Exclaiming again, "Oh, boy, boy," she queries him about a letter she wrote to him. She reports having "prayed and prayed / In many a watchful hour at night." Then asks if he remembers the letter she wrote him, "Of the beautiful love of Christ."

Of course, she will not be able to receive a concrete response and has no way of knowing what, if any, effect she might have had on this young boy’s later life.

Fifth Movement: "And whether you ever took it or not"

And whether you ever took it or not,
My boy, wherever you are,
Work for your soul’s sake,
That all the clay of you, all of the dross of you,
May yield to the fire of you,
Till the fire is nothing but light!...
Nothing but light!

The speaker’s uncertainty is confirmed again as she remarks, "And whether you ever took it or not." She has never been able to know what her influence has been over the young Reuben.

She reports what the reader will understand to be the advice she had given him: "Work for your soul’s sake, / That all the clay of you, all of the dross of you, / May yield to the fire of you."

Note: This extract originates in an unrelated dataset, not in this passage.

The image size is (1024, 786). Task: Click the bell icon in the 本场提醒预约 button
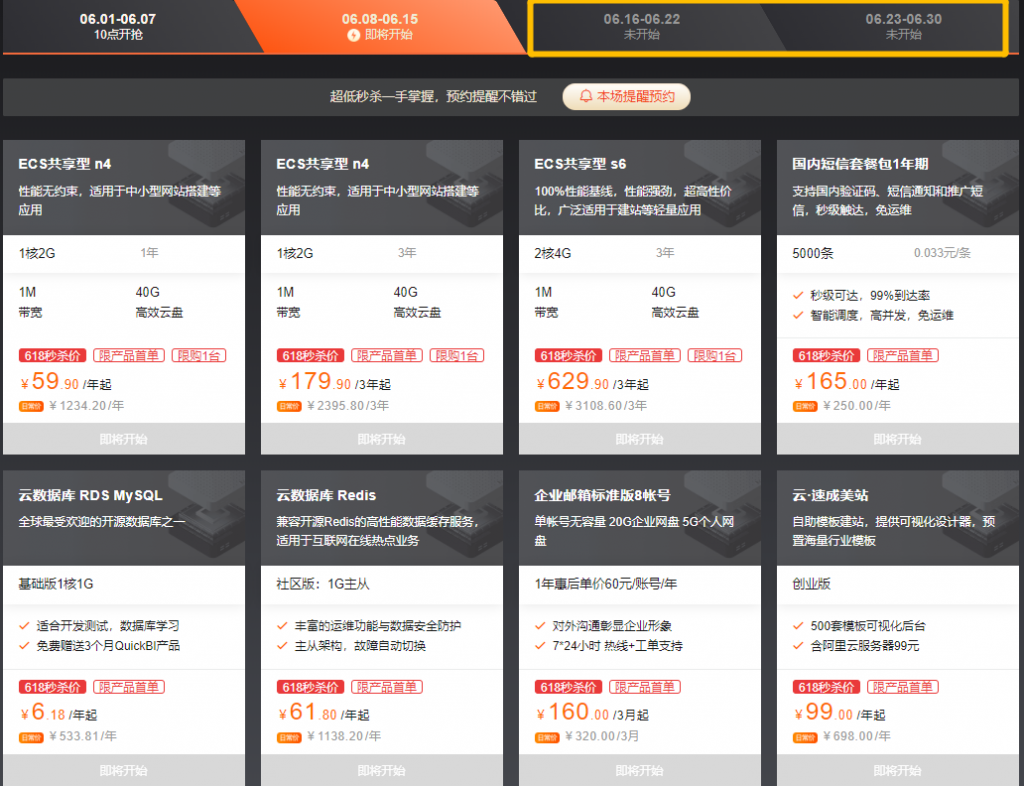(x=585, y=97)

She knows that if the boy follows her spiritual admonition, his earthly "fire" or human passions will transform and transcend into the light of spirit, and his human frailties will become "nothing but light!... / Nothing but light!"

A Cheerful Note

For the reader, the sad note, on the one hand, is that Miss Emily might never know that her advice was taken to heart by her former student, but on the other hand, a cheerful note that the student did eventually become the spiritual aspirant for which the virgin-hearted teacher had "prayed and prayed."

Life Sketch of Edgar Lee Masters

Edgar Lee Masters, (August 23, 1868 - March 5, 1950), authored some 39 books in addition to Spoon River Anthology, yet nothing in his canon ever gained the wide fame that the 243 reports of people speaking from the beyond the grave brought him. In addition to the individual reports, or "epitaphs," as Masters called them, the Anthology includes three other long poems that offer summaries or other material pertinent to the cemetery inmates or the atmosphere of the fictional town of Spoon River, #1 "The Hill,"#245 "The Spooniad," and #246 "Epilogue."

Edgar Lee Masters was born on August 23, 1868, in Garnett, Kansas; the Masters family soon relocated to Lewistown, Illinois. The fictional town of Spoon River constitutes a composite of Lewistown, where Masters grew up and Petersburg, IL, where his grandparents resided. While the town of Spoon River was a creation of Masters' doing, there is an Illinois river named "Spoon River," which is a tributary of the Illinois River in the west-central part of the state, running a 148-mile-long stretch between Peoria and Galesburg.

Masters briefly attended Knox College but had to drop out because of the family's finances. He went on to study law and later had a rather successful law practice, after being admitted to the bar in 1891. He later became a partner in the law office of Clarence Darrow, whose name spread far and wide because of the Scopes Trial—The State of Tennessee v. John Thomas Scopes—also jeeringly known as the "Monkey Trial."

Masters married Helen Jenkins in 1898, and the marriage brought Master nothing but heartache. In his memoir, Across Spoon River, the woman features heavily in his narrative without his ever mentioning her name; he refers to her only as the "Golden Aura," and he does not mean it in a good way.

Masters and the "Golden Aura" produced three children, but they divorced in 1923. He married Ellen Coyne in 1926, after having relocated to New York City. He stopped practicing law in order to devote more time to writing.

Masters was awarded the Poetry Society of America Award, the Academy Fellowship, the Shelley Memorial Award, and he was also the recipient of a grant from the American Academy of Arts and Letters.

On March 5, 1950, just five months shy of his 82 birthday, the poet died in Melrose Park, Pennsylvania, in a nursing facility. He is buried in Oakland Cemetery in Petersburg, Illinois.